Belki de özgür bir ruh sahibi olduğum içindir. Bu çok olası görülüyor. Karavan bana hep özgürlüğü çağrıştırıyor. Devam etmeyi ve beni sıkan her şeyden uzaklaşmanın kolaylığını. Bir kaplumbağa gibi evinizi sırtınızda taşımaya benziyor. Elbette, onun da kendi içinde zorlukları olabilir ama nedense aşırı huzur vericiymiş gibi geliyor bana.
Onun dışında sosyal medyada karşıma çok sık çıkan karavan videoları var tabiki. Ben izledikçe karşıma çıkmaya da devam ediyor. Çok büyük olmasa da küçük tatlı bir karavan bana yetermiş gibi geliyor. Ülkenin dört bir yanını onunla dolaşabilirim. Bazen sadece bir yerde kalmaya karar verip bir süre orada sakince vakit geçirebilirmişim gibi hissediyorum. Bol bol kitap okuyup yeni yazılar yazmam için de yeterli ilhamım olurdu.
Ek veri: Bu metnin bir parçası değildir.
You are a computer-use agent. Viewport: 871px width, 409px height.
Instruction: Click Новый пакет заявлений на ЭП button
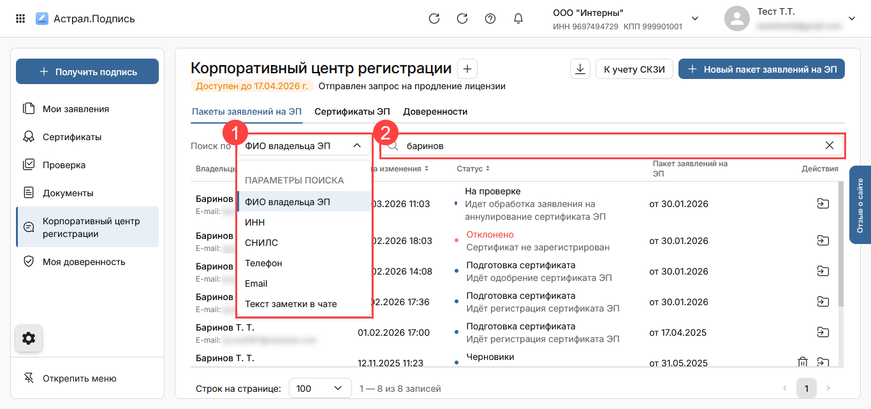pyautogui.click(x=761, y=69)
Ama en önemlisi yola hep devam ederdim. Arkada güzel bir müzik çalardı. Yol önümde akardı. Sadece gitmek istediğim yere gider olmak istediğim yerde kalırdım. Yeni yerler, insanlar ve manzaralar ile tanışırdım. Her şeyden öğrenir, güzel anılar biriktirebilmeyi başarırdım.
Nasıl bir karavanım olsun isterdim?
Gelelim bu harika karavanın nasıl olacağına. Hayalimde çok küçük değil ama belki orta büyüklükte bir karavan olduğunu düşünüyorum. Rengi de deniz mavisi olur. Sadece tek renkten oluşmaz ama üzerinde çeşitli ve farklı desenler de olurdu. Mesela deniz kabukları ve yıldızlara benzeyen.
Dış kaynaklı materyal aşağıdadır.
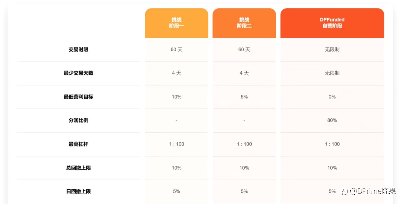Click the 最少交易天数 row label
The image size is (400, 204).
pos(78,73)
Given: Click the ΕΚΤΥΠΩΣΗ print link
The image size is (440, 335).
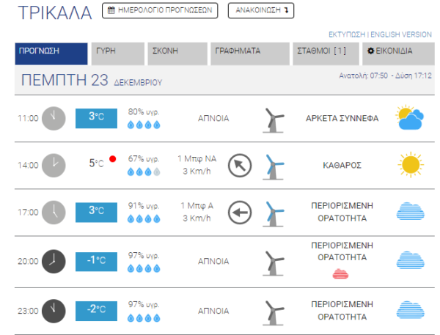Looking at the screenshot, I should coord(348,34).
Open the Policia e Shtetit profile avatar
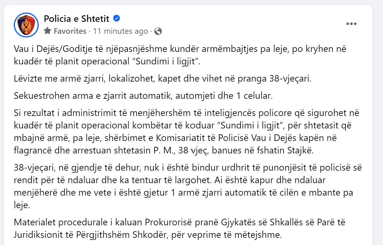This screenshot has height=245, width=383. click(26, 25)
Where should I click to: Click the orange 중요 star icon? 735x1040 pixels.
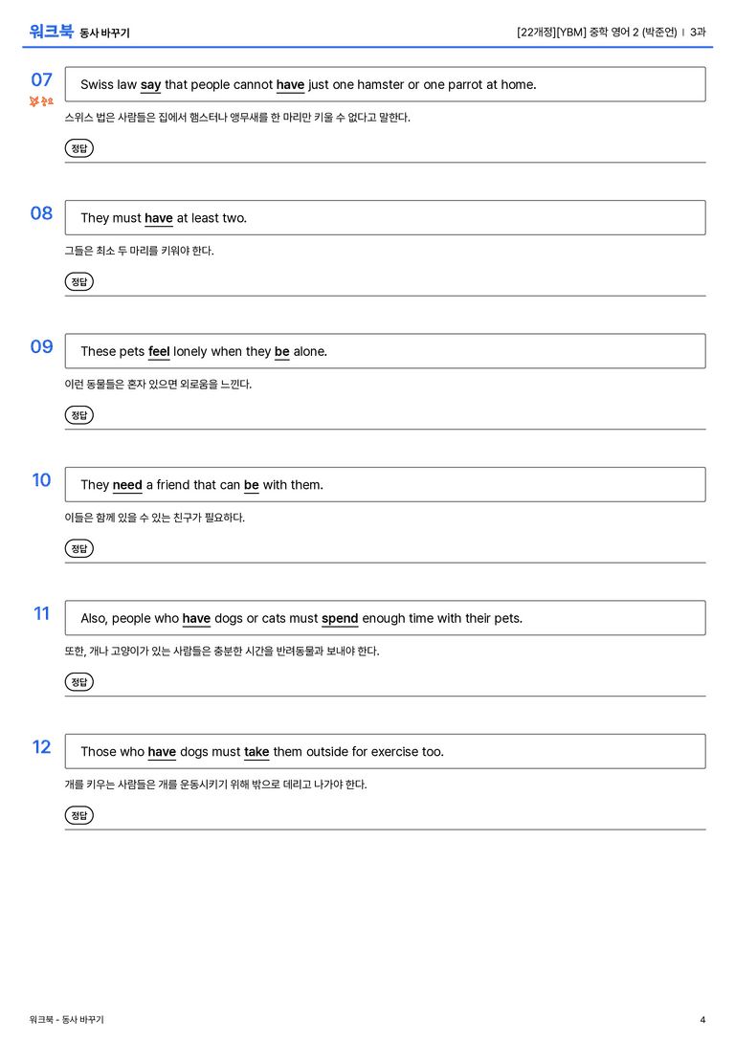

Karavanın içi gayet düzenli olurdu. Her şey için bir alanım olabilirdi. Mesela mutfak olurdu ama yerden tasarruf yapılacak şekilde raflar dizayn edilmiş olurdu. Konforlu bir masam olurdu hemen mutfağın karşısında orada yemek de yiyebilirdim, çalışabileceğim bir alanım da olurdu.
Karavanların zaten banyosu da oluyor. Tabii burada normal ev gibi bir konfor beklemiyorum. Çok büyük bir karavan olmayacağı için biraz sıkışık olurdu. Yine de kendi çapında iş görebilirdi.
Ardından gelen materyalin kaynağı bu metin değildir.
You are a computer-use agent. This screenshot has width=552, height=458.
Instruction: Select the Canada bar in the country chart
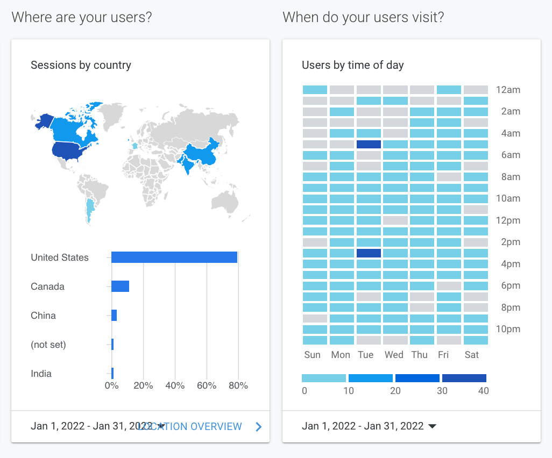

Yatak ve dolap arka tarafta oluyor genelde. Yatağımın aşırı küçük olmasını istemezdim ama dolap için aynı şeyi düşünmüyorum. Kıyafetler konusunda biraz minimalizm'e yönelebilirdim o zaman.
Şöyle bir bakınca bunlar zaten temel insan yaşamını sürdürebileceğim şeyler. Onun dışında karavanımın içinde bir çadırım olurdu. Gittiğim ormanlık alanlarda kamp yapabilmek için. Böylelikle çadır daha geniş olur ve arada bir orada kalmak daha rahat hissettirirdi. Çünkü sürekli karavandan çıkmazsan belki sıkılırım diye de düşünmüyor değilim.
Ama çıkardım. Sürekli karavanda yaşar mıydım orasını tam düşünmedim. Yani arada bir karavan seyahati mi yoka kalıcı bir karavan hayatı mı? Bence bazen ara vermek iyi olurdu. 😊
Kapanış: Lütfen Bir gün Karavanım Olsun.
Yukarıda sıraladıklarımdan sonra az çok kafanızda bir görüntü oluşmuştur. Eğer bir gün karavanım olursa yine buradan yazarım. Ama ilk ne yapardım diye kendime soruyorum da, herhalde şöyle bir Akdeniz'e inerdim. Göller yöresine doğru giderdim. Orada güzel kamp fikirlerim var.
Umarım bir gün olur. Kimin ne hayali varsa ona kavuşmasını diliyorum.
Siz ne düşünüyorsunuz bu konu hakkında? Yorumlarda benimle paylaşabilirsiniz. 💙
Gelecek hayal serisinde buluşmak dileği ile.